Tahukah Anda bahwa karena
sebuah bukulah maka bangsa Belanda bisa sampai di Nusantara dan
melakukan penjajahan atas bumi yang kaya raya ini selama berabad-abad? Buku tersebut berjudul “Itinerario naer Oost ofte Portugaels Indien”, yang ditulis Jan Huygen van Linshoten di tahun 1595. Inilah buku dan kisahnya:
Jauh sebelum Eropa terbuka matanya mencari dunia baru, warga pribumi
nusantara hidup dalam kedamaian. Situasi ini berubah drastis saat
orang-orang Eropa mulai berdatangan dengan dalih berdagang, namun
membawa pasukan tempur lengkap dengan senjatanya. Hal yang ironis,
tokoh yang menggerakkan roda sejarah dunia masuk ke dalam kubangan
darah adalah dua orang Paus yang berbeda. Pertama, Paus Urbanus II,
yang mengobarkan perang salib untuk merebut Yerusalem dalam Konsili
Clermont tahun 1096. Dan yang kedua, Paus Alexander VI.
Dalam tempo beberapa tahun saja, Belanda telah menjajah Hindia Timur
dan hal itu berlangsung lama hingga baru merdeka pada tahun 1945.
Perang Salib tanpa disadari telah membuka mata orang Eropa tentang
peradaban yang jauh lebih unggul ketimbang mereka. Eropa mengalami
pencerahan akibat bersinggungan dengan orang-orang Islam dalam Perang
Salib ini. Merupakan fakta jika jauh sebelum Eropa berani melayari
samudera, bangsa Arab telah dikenal dunia sebagai bangsa pedagang
pemberani yang terbiasa melayari samudera luas hingga ke Nusantara.
Bahkan kapur barus yang merupakan salah satu zat utama dalam ritual
pembalseman para Fir’aun di Mesir pada abad sebelum Masehi, didatangkan
dari satu kampung kecil bernama Barus yang berada di pesisir barat
Sumatera tengah. Dari pertemuan peradaban inilah bangsa Eropa mengetahui
jika ada satu wilayah di selatan bola dunia yang sangat kaya dengan
sumber daya alamnya, yang tidak terdapat di belahan dunia manapun.

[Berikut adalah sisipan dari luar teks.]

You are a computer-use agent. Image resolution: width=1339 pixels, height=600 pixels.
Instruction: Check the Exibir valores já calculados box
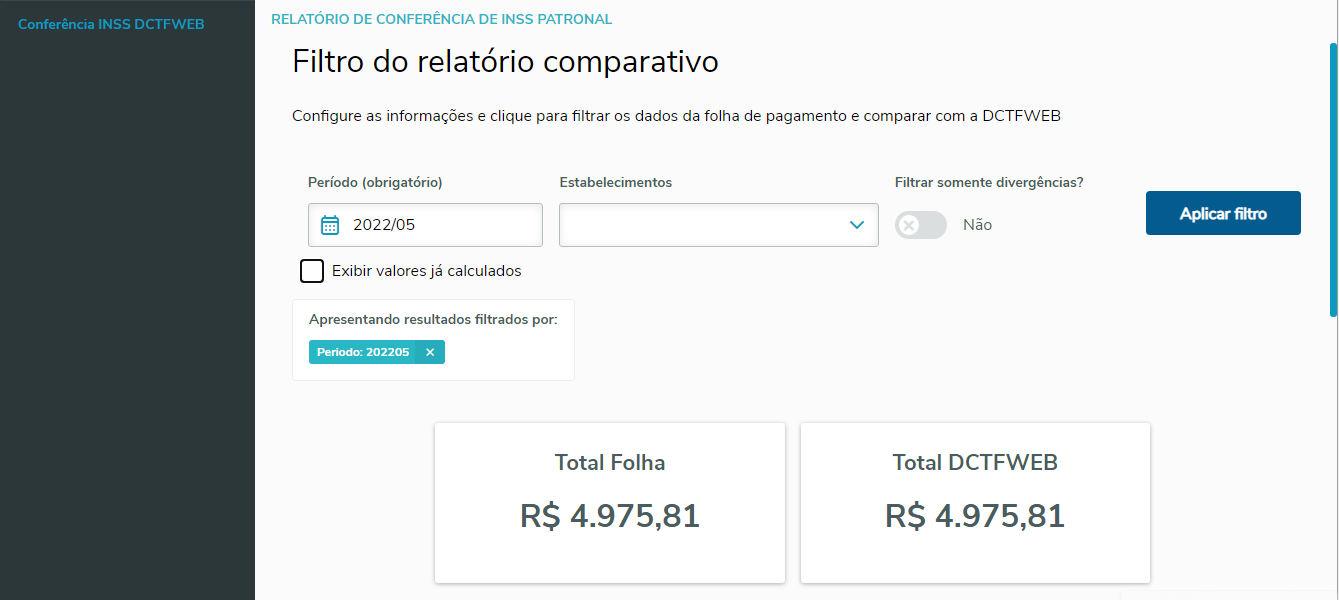(312, 271)
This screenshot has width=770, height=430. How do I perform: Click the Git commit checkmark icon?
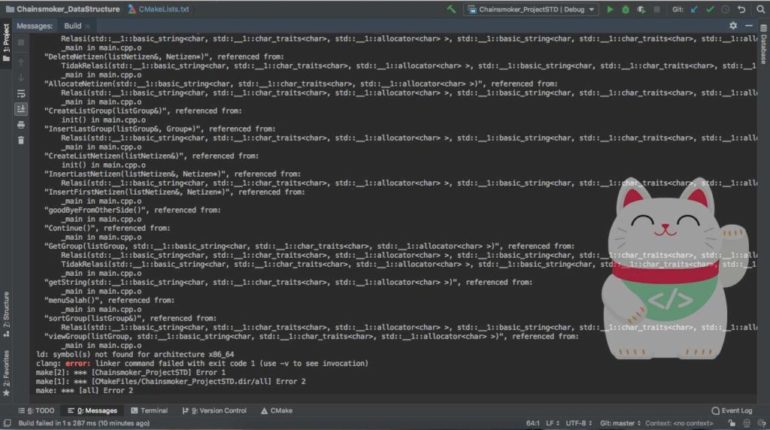(x=707, y=9)

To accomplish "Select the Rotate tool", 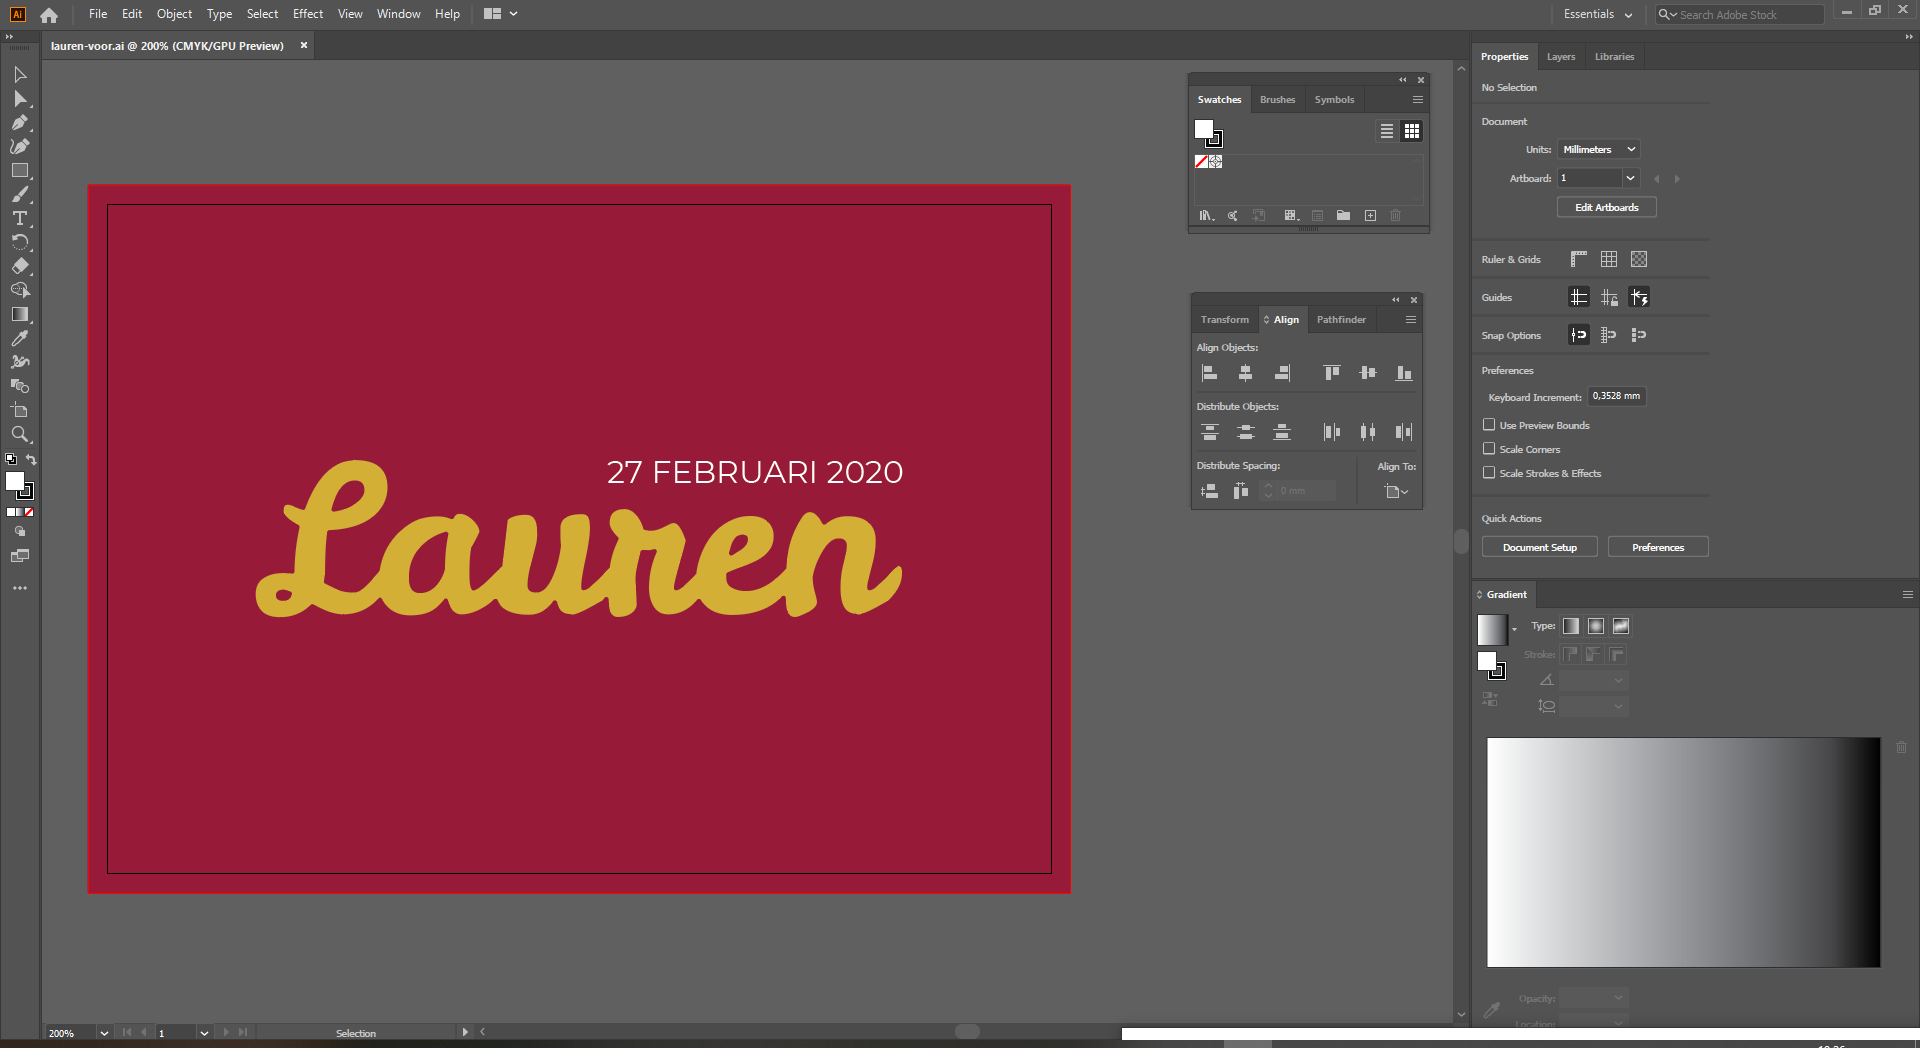I will click(20, 243).
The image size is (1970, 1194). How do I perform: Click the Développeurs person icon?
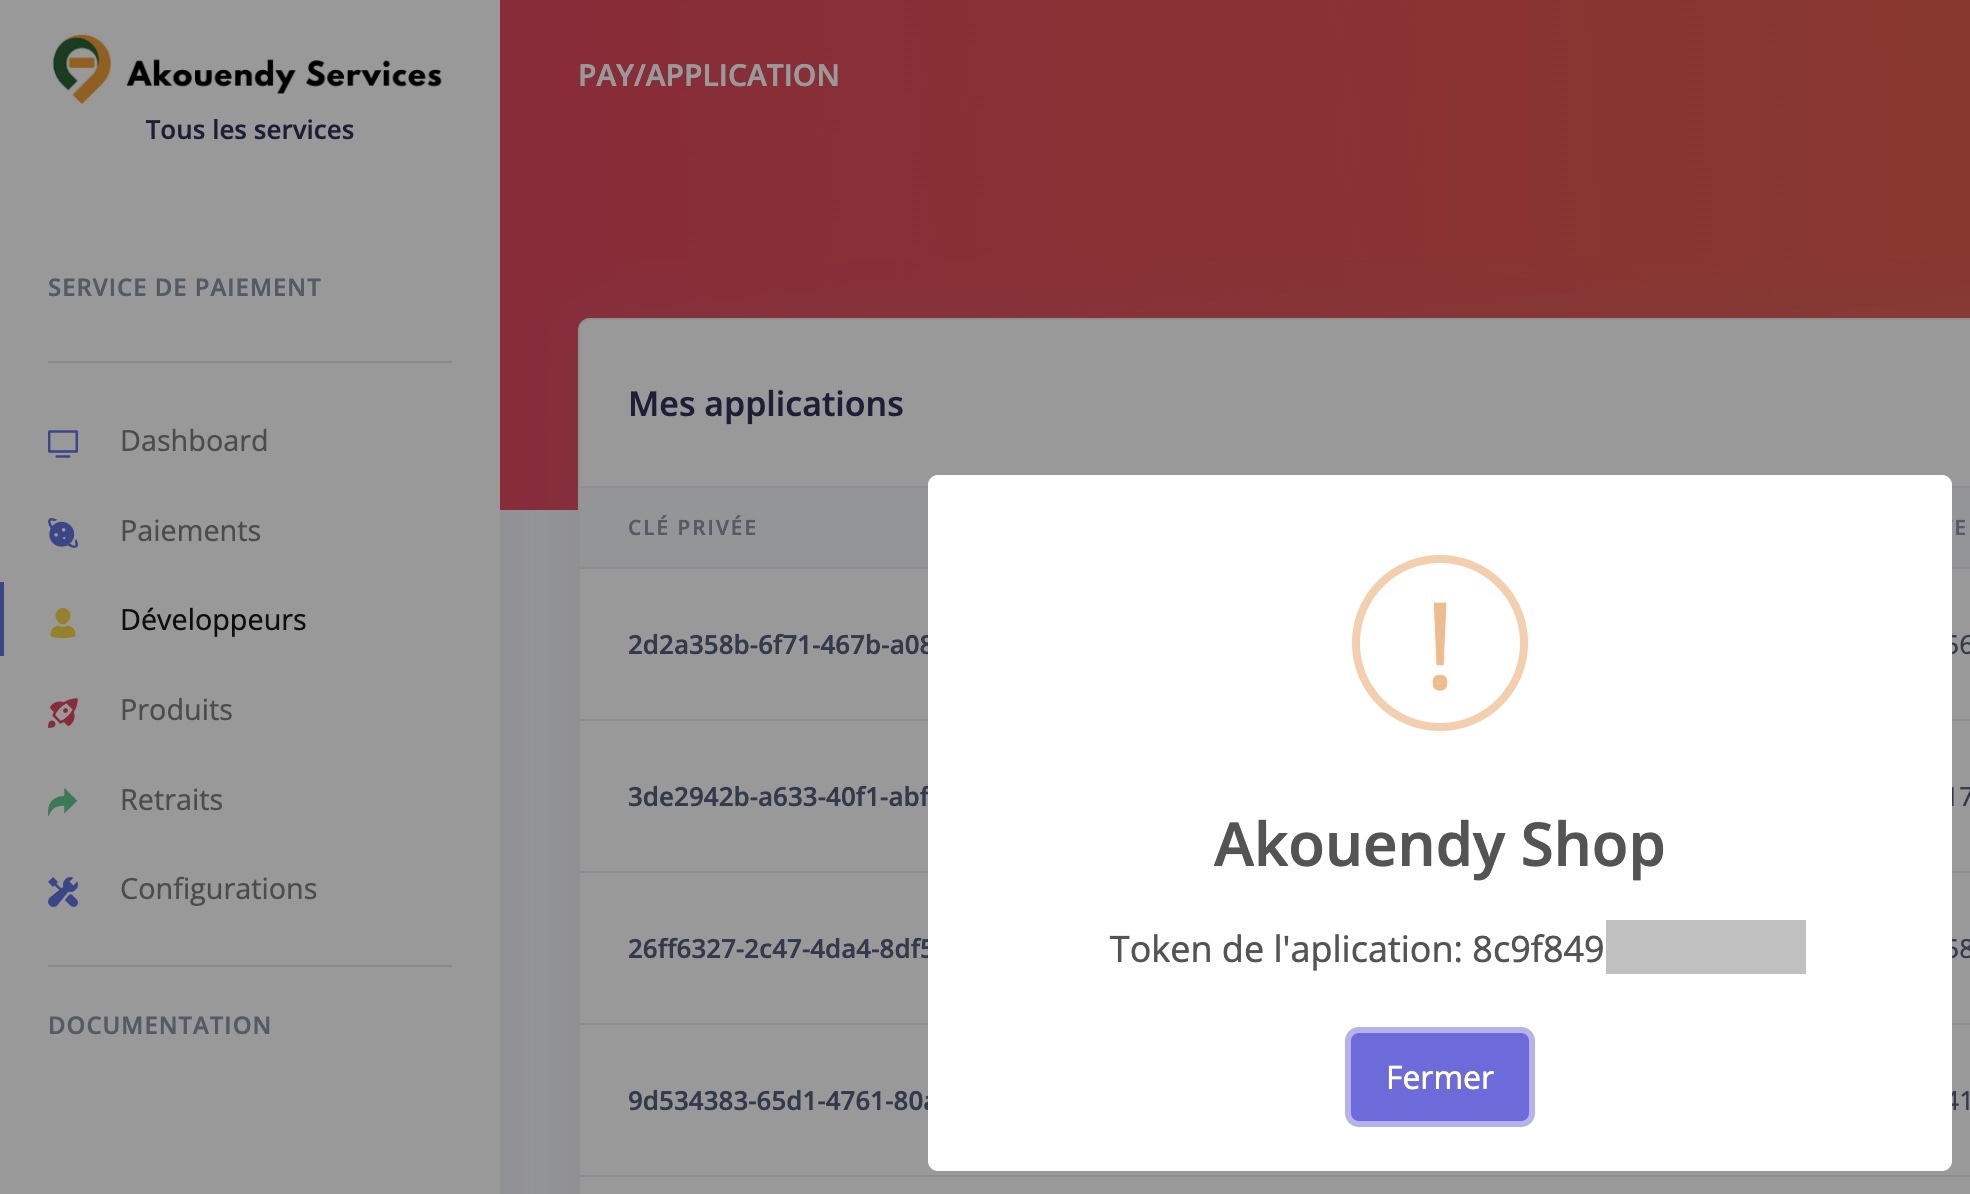click(63, 622)
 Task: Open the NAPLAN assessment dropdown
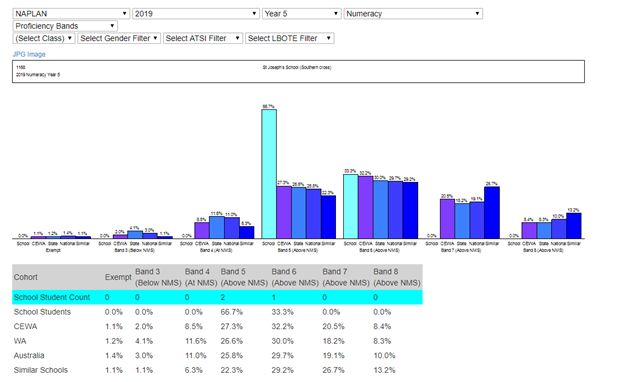[x=71, y=14]
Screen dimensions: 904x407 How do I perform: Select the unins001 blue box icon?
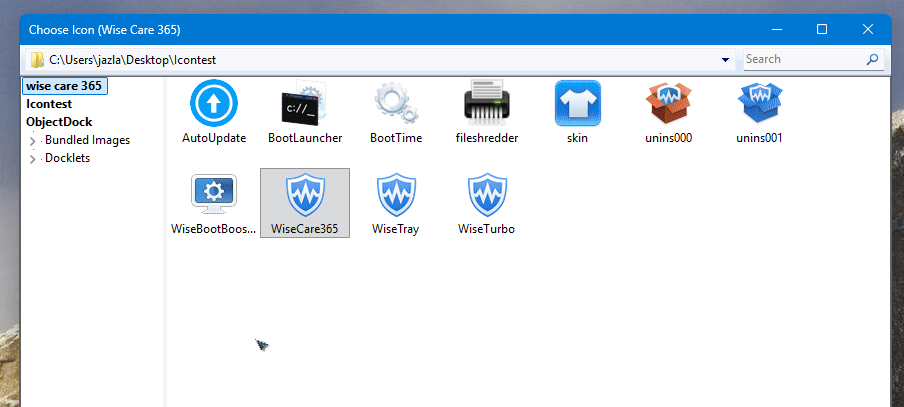tap(758, 104)
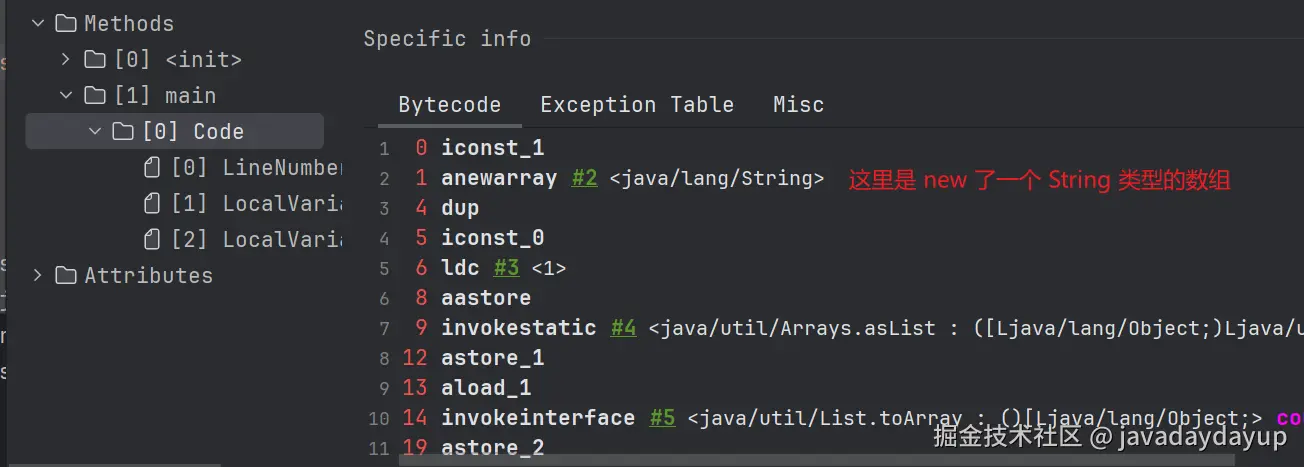Image resolution: width=1304 pixels, height=467 pixels.
Task: Open the Misc tab
Action: (x=798, y=104)
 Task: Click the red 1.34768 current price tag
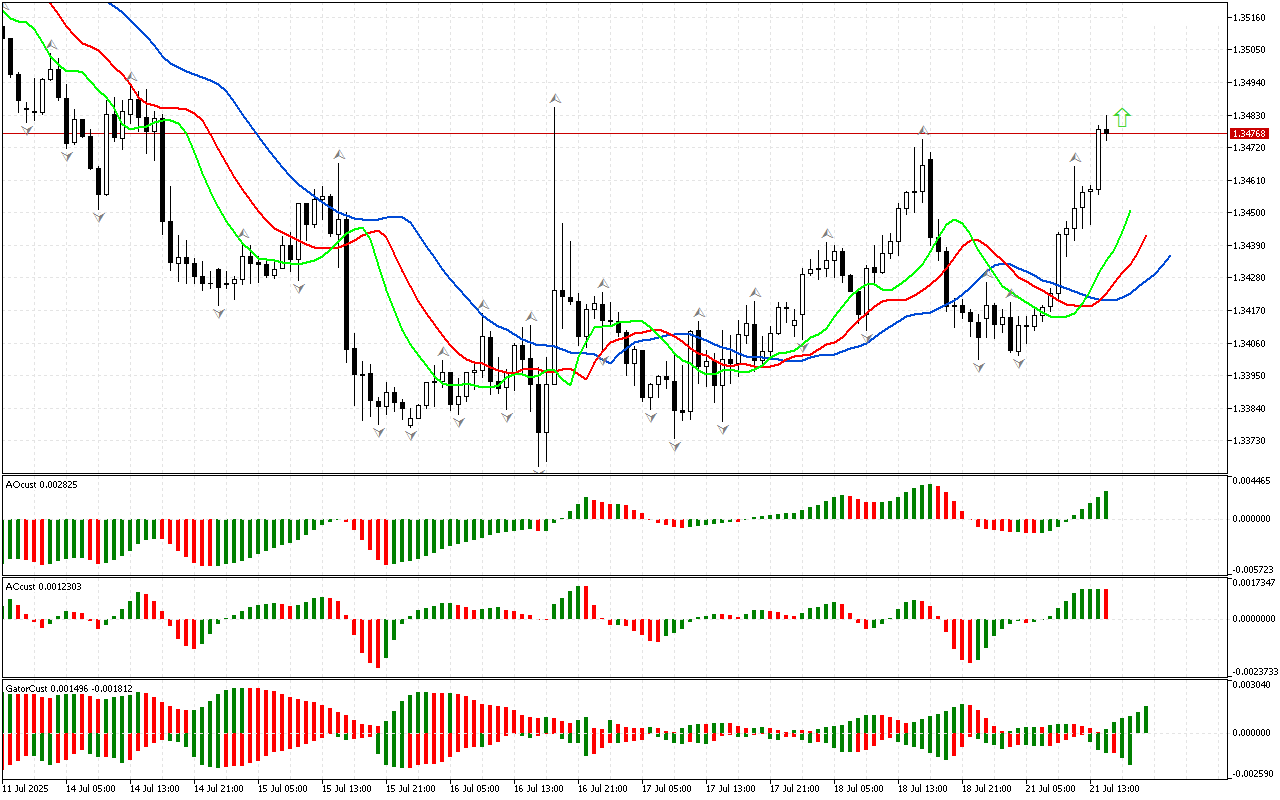pos(1249,133)
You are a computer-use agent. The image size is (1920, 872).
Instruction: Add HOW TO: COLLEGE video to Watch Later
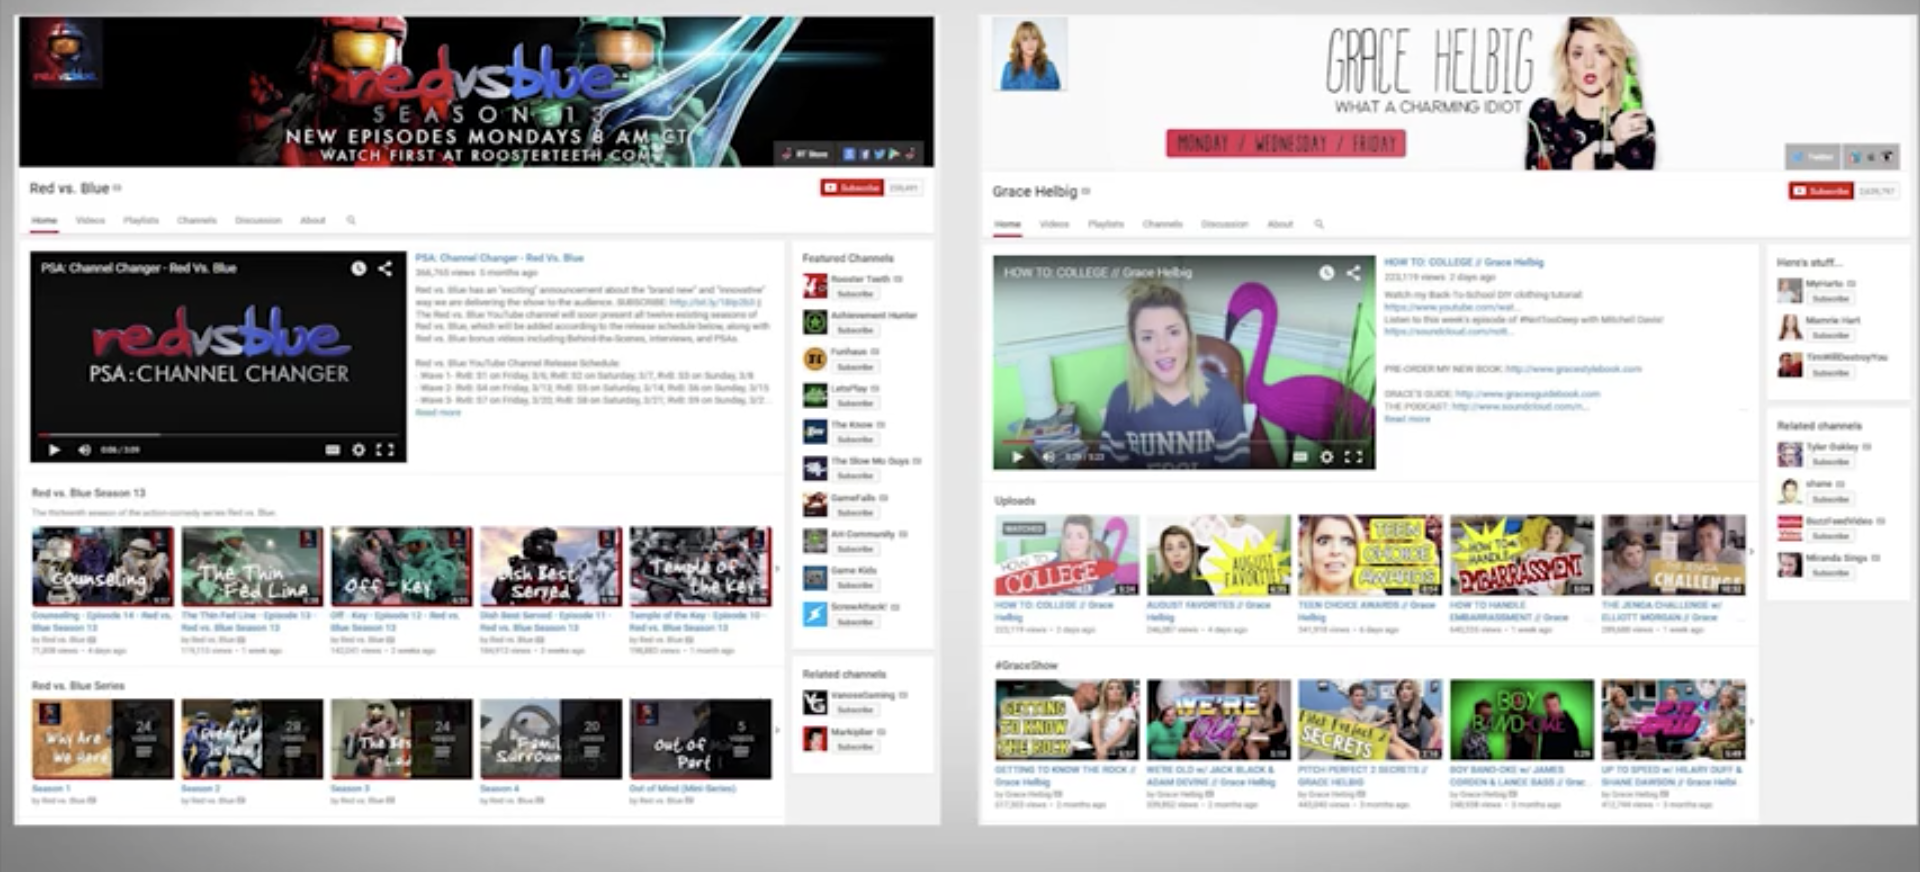[1326, 272]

Negeri itu penuh dengan karet, lada, dan rempah-rempah lainnya,
selain itu Eropa juga mencium adanya emas dan batu permata yang
tersimpan di perutnya. Tanah tersebut iklimnya sangat bersahabat, dan
alamnya sangat indah. Wilayah inilah yang sekarang kita kenal dengan
nama Nusantara. Mendengar semua kekayaan ini Eropa sangat bernafsu
untuk mencari semua hal yang selama ini belum pernah didapatkannya.
Paus Alexander VI pada tahun 1494 memberikan mandat resmi gereja
kepada Kerajaan Katolik Portugis dan Spanyol melalui Perjanjian
Tordesillas. Dengan adanya perjanjian ini, Paus Alexander dengan
seenaknya membelah dunia di luar daratan Eropa menjadi dua kapling
untuk dianeksasi. Garis demarkasi dalam perjanjian Tordesilas itu
mengikuti lingkaran garis lintang dari Tanjung Pulau Verde, melampaui
kedua kutub bumi. Ini memberikan Dunia Baru kini disebut Benua Amerika
kepada Spanyol. Afrika serta India diserahkan kepada Portugis.
Paus menggeser garis demarkasinya ke arah timur sejauh 1.170
kilometer dari Tanjung Pulau Verde. Brazil pun jatuh ke tangan
Portugis. Jalur perampokan bangsa Eropa ke arah timur jauh menuju
kepulauan Nusantara pun terbagi dua. Spanyol berlayar ke Barat dan
Portugis ke Timur, keduanya akhirnya bertemu di Maluku, di Laut Banda.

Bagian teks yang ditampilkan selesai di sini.